South Korea has accused Chinese AI startup DeepSeek of sharing consumer records with the proprietor of TikTok in China.
“We confirmed DeepSeek speaking with ByteDance,” the South Korean data protection regulator instructed Yonhap News Agency.
The u . S . A . Had already removed DeepSeek from app shops over the weekend over records protection worries.
The Chinese app caused shockwaves inside the AI world in January, wiping billions off global inventory markets over claims its new model become trained at a far lower price than US competitors which include ChatGPT.
Since then, multiple countries have warned that person information won’t be well blanketed, and in February a US cybersecurity enterprise alleged potential data sharing between DeepSeek and ByteDance.
DeepSeek’s obvious in a single day impact saw it shoot to the top of App Store charts within the UK, US and plenty of other international locations round the sector – although it now sits far underneath ChatGPT in UK ratings.
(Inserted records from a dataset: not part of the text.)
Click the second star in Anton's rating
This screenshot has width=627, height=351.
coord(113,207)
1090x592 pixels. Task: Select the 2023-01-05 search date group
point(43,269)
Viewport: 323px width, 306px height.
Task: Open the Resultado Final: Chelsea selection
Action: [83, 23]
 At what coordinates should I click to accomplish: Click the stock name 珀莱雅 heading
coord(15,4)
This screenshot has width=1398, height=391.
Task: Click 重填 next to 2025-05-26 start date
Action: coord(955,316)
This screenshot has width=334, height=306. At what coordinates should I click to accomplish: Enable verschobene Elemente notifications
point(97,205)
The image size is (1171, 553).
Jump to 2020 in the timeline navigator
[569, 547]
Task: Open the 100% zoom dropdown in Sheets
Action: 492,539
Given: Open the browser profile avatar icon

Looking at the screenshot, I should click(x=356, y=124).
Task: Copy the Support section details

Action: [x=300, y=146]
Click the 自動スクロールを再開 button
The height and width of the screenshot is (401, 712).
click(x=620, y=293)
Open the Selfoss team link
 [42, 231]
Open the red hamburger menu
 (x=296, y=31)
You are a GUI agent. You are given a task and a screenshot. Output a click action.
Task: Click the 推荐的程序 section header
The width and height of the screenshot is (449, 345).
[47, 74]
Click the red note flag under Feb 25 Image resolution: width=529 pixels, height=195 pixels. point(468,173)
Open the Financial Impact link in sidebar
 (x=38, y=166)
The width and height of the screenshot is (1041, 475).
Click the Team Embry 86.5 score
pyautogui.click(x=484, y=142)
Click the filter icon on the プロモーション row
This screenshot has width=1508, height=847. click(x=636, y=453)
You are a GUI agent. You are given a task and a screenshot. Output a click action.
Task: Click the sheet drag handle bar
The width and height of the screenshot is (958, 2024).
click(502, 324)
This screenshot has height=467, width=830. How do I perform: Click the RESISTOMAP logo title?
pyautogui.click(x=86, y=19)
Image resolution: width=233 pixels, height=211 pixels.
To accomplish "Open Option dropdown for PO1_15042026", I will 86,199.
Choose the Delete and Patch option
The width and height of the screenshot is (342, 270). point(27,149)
In South Korea, it have been downloaded over one million times before being pulled from Apple and Google’s App Stores on Saturday nighttime.
Existing users can nonetheless get right of entry to the app and use it on a web browser.
The information regulator, the Personal Information Protection Commission (PIPC), advised South Korea’s Yonhap News Agency that regardless of finding a hyperlink among DeepSeek and ByteDance, it become “yet to confirm what data became transferred and to what extent”.
Critics of the Chinese kingdom have lengthy argued its National Intelligence Law permits the government to access any data it desires from Chinese corporations.
However, ByteDance, established in Beijing, is owned by way of some of international traders – and others say the same law lets in for the safety of personal groups and personal records.
Fears over person records being sent to China was one of the motives the USA Supreme Court upheld a ban on TikTok, that’s owned via ByteDance.
The US ban is on keep until 5 April as President Donald Trump attempts to broking a resolution.
‘Exercise caution’
Cybersecurity organisation Security Scorecard posted a blog on DeepSeek on 10 February which recommended “multiple direct references to ByteDance-owned” offerings.
“These references advocate deep integration with ByteDance’s analytics and performance monitoring infrastructure,” it said in its review of DeepSeek’s Android app.
Security Scorecard expressed situation that together with privateness risks, DeepSeek “consumer behaviour and device metadata [are] probable sent to ByteDance servers”.
It additionally discovered facts “being transmitted to domains related to Chinese kingdom-owned entities”.
On Monday, South Korea’s PIPC said it “found out traffic generated by third-party data transfers and insufficient transparency in DeepSeek’s privacy policy”.
It said DeepSeek turned into cooperating with the regulator, and mentioned it had did not to don’t forget South Korean privacy legal guidelines.
But the regulator cautioned users “exercise caution and keep away from entering personal records into the chatbot”.
South Korea has already accompanied a number of countries such as Australia and Taiwan in banning DeepSeek from government devices.